Not that you have to wait, because between shifts, the music is running hotter than it ever has now that it’s butting hard up against the now default 0 dBfs reference. Which means your jocks only want to up the ante more and, well, you know what a vicious cycle it is.

We feel your pain. We talked to our own Steve Dove, Wheatstone’s Minister of Algorithms and all around cool guy who’s been a soundman for bands such as Jethro Tull, about the M1, M2 and specifically our new M4-IP four-channel mic processor and how it can help with these problems.

For starters, he said, all internal processing in the M4-IP runs at 96 kHz, so the audio quality comes through despite heavy-handed compression settings, especially at the higher end of the vocal range. Processing at this “super-rate” essentially bypasses all the heroics typically required of the processor to accurately calculate for the digital filters in the top octave (say, 10 kHz up). By running the internal processing at 96 kHz (and then stepping down to 48 kHz), the MP4-IP effectively blows right past the problem. Or, as Steve puts it, “The nettlesome top octave is now in inaudible-land, without affecting EQ characteristics.”

Particularly with peak-sensing detectors such as in limiters or fast compressors, certain spot frequencies, sub-multiples of the sample rate, can suffer serious detection inaccuracies to the point of rendering the protection limiter useless.  “Running these dynamics at a super-rate forces the worst of these 'black holes' an octave up and generally out of harm's way, with any remaining stragglers far easier to contain,” according to Steve.

And speaking of protection limiter, there’s one on the outputs of all four mic processors in the M4-IP.  “So if you do end up with a screamer in the studio, you have another 12 dB of headroom that’s under the control of dynamics – it’s peak limited, to keep things nice and smooth and under control,” commented Steve.

As for compression, underlying the M4-IP’s compressor itself is a slow-rate AGC, which allows both level correction and more rapid compression effects simultaneously.  The sidechain is subtly filtered to avoid bass build-up, pumping, and other sonic undesirables.

Any slightly sibilant voice won’t get past the M4-IP’s de-esser, either. Far from just a button on the unit, the de-esser in the M4-IP has a full range of control, including threshold (where it decides enough 'ess' is enough), the center frequency, and the recovery time.  The M4-IP’s de-esser attenuates only the frequency range sensed, unlike the wholesale broadband attenuation of many other units; this makes its action much less obvious.

To do all this and more requires tremendous headroom, and the M4-IP has it in spades.
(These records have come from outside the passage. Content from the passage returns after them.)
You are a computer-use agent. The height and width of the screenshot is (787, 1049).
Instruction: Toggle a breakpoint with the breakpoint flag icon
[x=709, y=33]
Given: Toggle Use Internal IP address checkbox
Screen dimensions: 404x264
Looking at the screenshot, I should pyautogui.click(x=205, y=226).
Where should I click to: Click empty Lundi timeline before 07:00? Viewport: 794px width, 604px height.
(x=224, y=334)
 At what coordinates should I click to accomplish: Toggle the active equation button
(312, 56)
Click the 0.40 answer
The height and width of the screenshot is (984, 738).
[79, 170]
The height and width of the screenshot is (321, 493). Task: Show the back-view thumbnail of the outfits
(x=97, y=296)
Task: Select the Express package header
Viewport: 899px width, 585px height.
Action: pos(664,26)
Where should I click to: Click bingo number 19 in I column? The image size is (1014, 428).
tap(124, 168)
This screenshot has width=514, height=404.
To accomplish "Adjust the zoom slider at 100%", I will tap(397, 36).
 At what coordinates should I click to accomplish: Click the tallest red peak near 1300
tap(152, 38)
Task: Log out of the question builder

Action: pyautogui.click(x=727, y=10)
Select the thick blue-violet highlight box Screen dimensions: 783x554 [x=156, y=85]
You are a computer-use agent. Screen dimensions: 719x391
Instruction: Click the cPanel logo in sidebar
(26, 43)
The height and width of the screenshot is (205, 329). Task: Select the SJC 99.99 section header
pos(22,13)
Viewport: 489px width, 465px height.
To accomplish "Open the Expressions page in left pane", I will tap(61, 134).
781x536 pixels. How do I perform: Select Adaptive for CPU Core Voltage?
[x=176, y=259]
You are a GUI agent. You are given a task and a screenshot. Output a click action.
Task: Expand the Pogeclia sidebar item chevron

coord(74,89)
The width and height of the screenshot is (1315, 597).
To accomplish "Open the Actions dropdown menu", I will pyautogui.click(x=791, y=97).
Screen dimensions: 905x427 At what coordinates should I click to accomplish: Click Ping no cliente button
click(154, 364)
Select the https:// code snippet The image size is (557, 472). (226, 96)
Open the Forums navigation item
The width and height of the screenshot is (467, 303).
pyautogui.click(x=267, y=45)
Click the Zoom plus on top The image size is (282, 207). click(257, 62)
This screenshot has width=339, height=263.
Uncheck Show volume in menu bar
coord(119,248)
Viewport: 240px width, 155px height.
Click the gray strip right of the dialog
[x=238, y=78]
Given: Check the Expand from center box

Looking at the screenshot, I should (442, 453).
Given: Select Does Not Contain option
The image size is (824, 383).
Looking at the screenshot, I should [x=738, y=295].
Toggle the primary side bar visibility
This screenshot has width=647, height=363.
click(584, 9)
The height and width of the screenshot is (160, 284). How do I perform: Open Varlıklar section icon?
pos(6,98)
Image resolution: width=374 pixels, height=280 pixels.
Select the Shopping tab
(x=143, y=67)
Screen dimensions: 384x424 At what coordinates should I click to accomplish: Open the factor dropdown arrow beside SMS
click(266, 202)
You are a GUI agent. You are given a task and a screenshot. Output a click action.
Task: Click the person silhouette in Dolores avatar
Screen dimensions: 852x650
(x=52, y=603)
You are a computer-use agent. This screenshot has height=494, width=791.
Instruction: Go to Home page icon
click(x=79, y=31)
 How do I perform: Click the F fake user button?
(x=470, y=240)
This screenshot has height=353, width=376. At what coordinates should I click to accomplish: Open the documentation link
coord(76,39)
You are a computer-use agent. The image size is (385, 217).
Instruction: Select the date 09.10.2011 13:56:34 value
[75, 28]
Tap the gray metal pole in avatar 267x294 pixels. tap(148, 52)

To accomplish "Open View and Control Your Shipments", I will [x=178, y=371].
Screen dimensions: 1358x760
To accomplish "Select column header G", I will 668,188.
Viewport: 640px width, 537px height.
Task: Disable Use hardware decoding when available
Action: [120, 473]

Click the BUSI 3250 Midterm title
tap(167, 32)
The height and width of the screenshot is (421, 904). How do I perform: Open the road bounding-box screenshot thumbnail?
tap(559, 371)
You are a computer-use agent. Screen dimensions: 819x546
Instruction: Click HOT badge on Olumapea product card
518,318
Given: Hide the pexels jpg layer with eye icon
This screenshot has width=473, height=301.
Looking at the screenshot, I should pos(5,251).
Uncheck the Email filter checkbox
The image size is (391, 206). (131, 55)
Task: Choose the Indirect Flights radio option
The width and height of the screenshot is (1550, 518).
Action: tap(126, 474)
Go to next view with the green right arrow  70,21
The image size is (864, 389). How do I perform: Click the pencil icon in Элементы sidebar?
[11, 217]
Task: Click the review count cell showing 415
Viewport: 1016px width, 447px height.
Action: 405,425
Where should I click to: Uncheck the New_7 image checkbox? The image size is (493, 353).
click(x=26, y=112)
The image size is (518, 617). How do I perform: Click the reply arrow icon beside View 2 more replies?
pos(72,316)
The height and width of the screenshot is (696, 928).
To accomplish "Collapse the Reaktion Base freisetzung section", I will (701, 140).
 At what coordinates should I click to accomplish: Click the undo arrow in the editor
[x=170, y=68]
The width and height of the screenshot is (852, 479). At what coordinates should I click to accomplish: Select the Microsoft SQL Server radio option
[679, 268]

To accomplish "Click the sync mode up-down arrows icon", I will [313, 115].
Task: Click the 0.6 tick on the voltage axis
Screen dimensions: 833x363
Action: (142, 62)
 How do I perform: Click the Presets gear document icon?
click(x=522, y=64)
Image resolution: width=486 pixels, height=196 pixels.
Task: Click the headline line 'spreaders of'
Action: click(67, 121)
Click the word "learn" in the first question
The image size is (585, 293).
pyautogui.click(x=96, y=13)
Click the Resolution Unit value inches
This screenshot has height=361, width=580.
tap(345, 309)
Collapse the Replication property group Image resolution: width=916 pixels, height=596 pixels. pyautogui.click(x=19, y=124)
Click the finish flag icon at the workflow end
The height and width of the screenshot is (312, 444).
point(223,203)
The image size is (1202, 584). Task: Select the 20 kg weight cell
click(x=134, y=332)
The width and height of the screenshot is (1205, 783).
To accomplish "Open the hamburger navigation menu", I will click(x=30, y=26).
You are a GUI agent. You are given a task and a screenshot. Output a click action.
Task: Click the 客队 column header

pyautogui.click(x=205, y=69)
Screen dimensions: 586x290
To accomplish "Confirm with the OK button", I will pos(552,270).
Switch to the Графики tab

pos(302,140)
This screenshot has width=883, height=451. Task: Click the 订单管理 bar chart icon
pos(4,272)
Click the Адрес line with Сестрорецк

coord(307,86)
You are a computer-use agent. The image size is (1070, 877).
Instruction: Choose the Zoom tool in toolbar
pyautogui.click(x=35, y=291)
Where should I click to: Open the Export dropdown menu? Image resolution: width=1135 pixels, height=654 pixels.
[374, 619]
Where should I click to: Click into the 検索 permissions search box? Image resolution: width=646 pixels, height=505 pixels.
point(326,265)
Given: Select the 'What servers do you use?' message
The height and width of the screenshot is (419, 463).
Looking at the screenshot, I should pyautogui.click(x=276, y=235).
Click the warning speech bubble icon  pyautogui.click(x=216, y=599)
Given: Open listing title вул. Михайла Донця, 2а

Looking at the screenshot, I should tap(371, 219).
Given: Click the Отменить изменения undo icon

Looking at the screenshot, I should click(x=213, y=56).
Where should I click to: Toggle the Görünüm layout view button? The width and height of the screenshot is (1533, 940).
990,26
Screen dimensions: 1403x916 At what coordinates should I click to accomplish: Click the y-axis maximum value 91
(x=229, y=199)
Each of the four mic processors in the M4-IP has 32 dB of input headroom  - comparable with the best recording consoles and more than enough for any processing you need to do, and then some.

It’s worth noting that all this starts with a very quiet preamp. (You can actually put a ribbon microphone in front of the M4-IP, it’s so dang quiet.) Actually, that’s four very quiet preamps. The M4-IP is four separate mic processors in one rackmount unit, each with EQ and dynamic features such as expansion to help control room noise, for example. It has all the important features, like phase inversion and phantom power for condenser mics, and individually switchable in high-pass and low-pass filters to boot. A phase rotator helps the peak-to-average ratio for downstream processing. In fact, Steve suggests that you do phase rotating at the mic processor rather than in an air-chain processor for better overall consistency.

These are just a few reasons why the M4-IP won a Pick Hit award at NAB 2013. You can see Steve’s presentation video here.

And the thing is, this small unit holds four mic processors for all the jocks on your list. Did we mention this is all inside a 1RU WheatNet-IP box, or BLADE, which means the signals automatically enter the WheatNet-IP audio over IP network to be picked up anywhere? Any other signals in the system can be routed in, too. As a BLADE, it has two software mixers, which allow you to, say, bring up the principal microphone on one fader on the console and still be able to do a sub-mix of another three coming up on another fader or even another console.

We can’t promise the M4-IP will solve all your jock problems, but it’ll take care of a few anyway.